Pixel coordinate grounding data

▼

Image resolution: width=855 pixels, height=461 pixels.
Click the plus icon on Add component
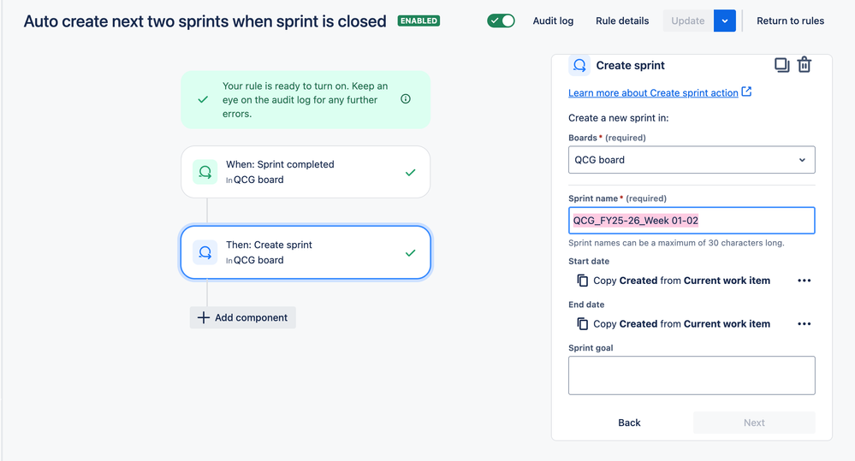coord(203,317)
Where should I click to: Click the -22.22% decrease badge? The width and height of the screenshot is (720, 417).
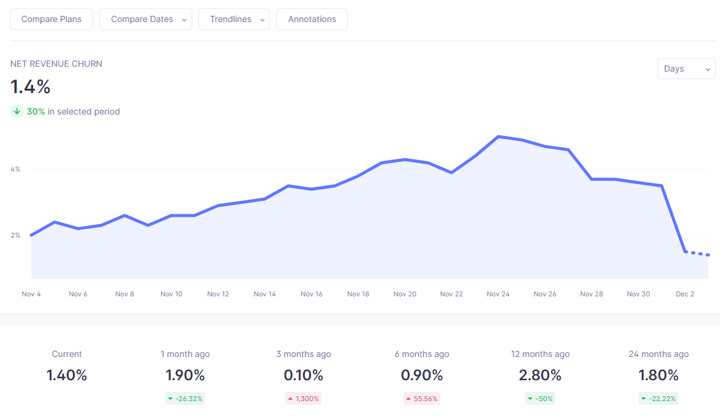658,399
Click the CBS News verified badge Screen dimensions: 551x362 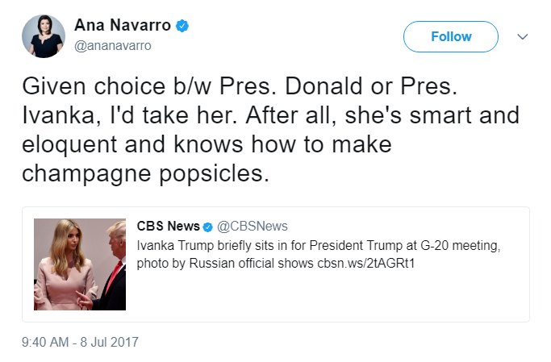[207, 227]
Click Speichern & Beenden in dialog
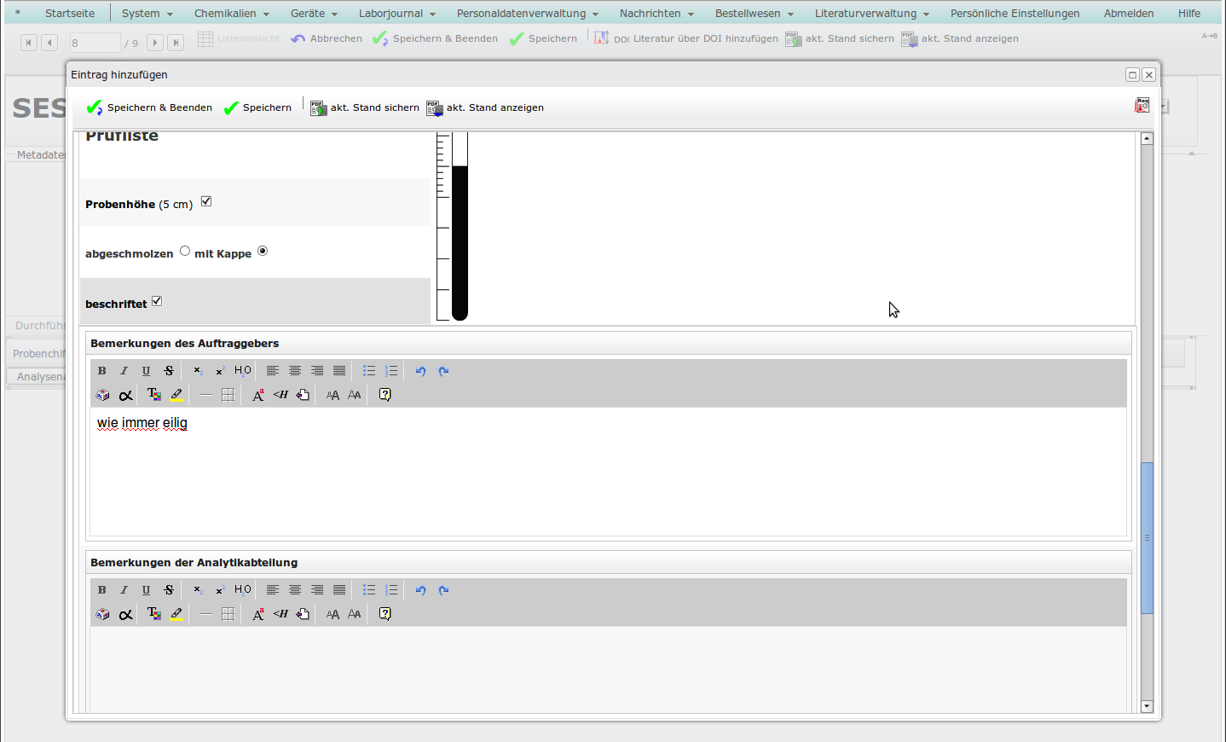Viewport: 1226px width, 742px height. coord(150,107)
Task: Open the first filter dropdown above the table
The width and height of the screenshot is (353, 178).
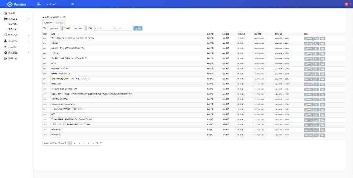Action: [x=55, y=28]
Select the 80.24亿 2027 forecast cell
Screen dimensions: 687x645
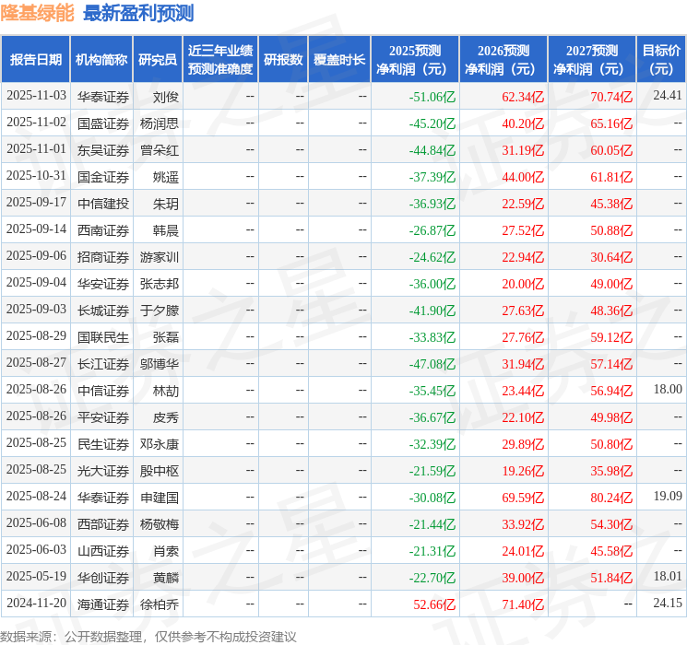pos(611,497)
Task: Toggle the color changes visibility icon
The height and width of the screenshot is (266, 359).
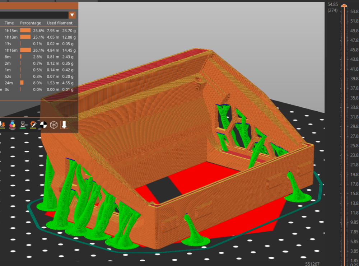Action: point(12,125)
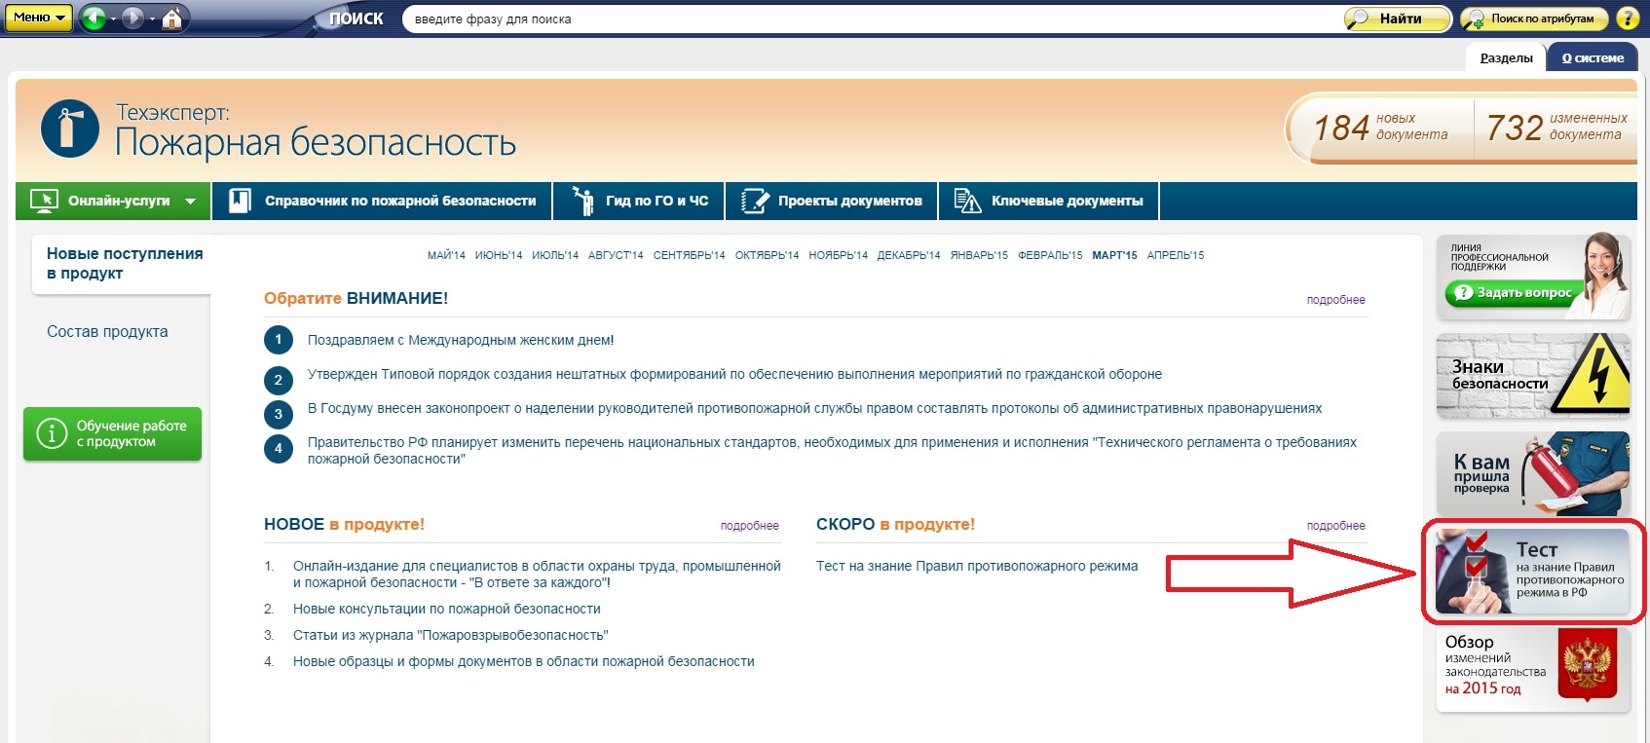Select the Разделы tab
Viewport: 1650px width, 743px height.
[x=1506, y=58]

▲

## What is expected
Reproduce exactly and only the lines from the "The height and" line to the last line of the records above. Do not carry over any pictures.

## Result below
The height and width of the screenshot is (266, 359).
Action: point(12,125)
Select the Разделы tab
Viewport: 1650px width, 743px height.
[x=1506, y=58]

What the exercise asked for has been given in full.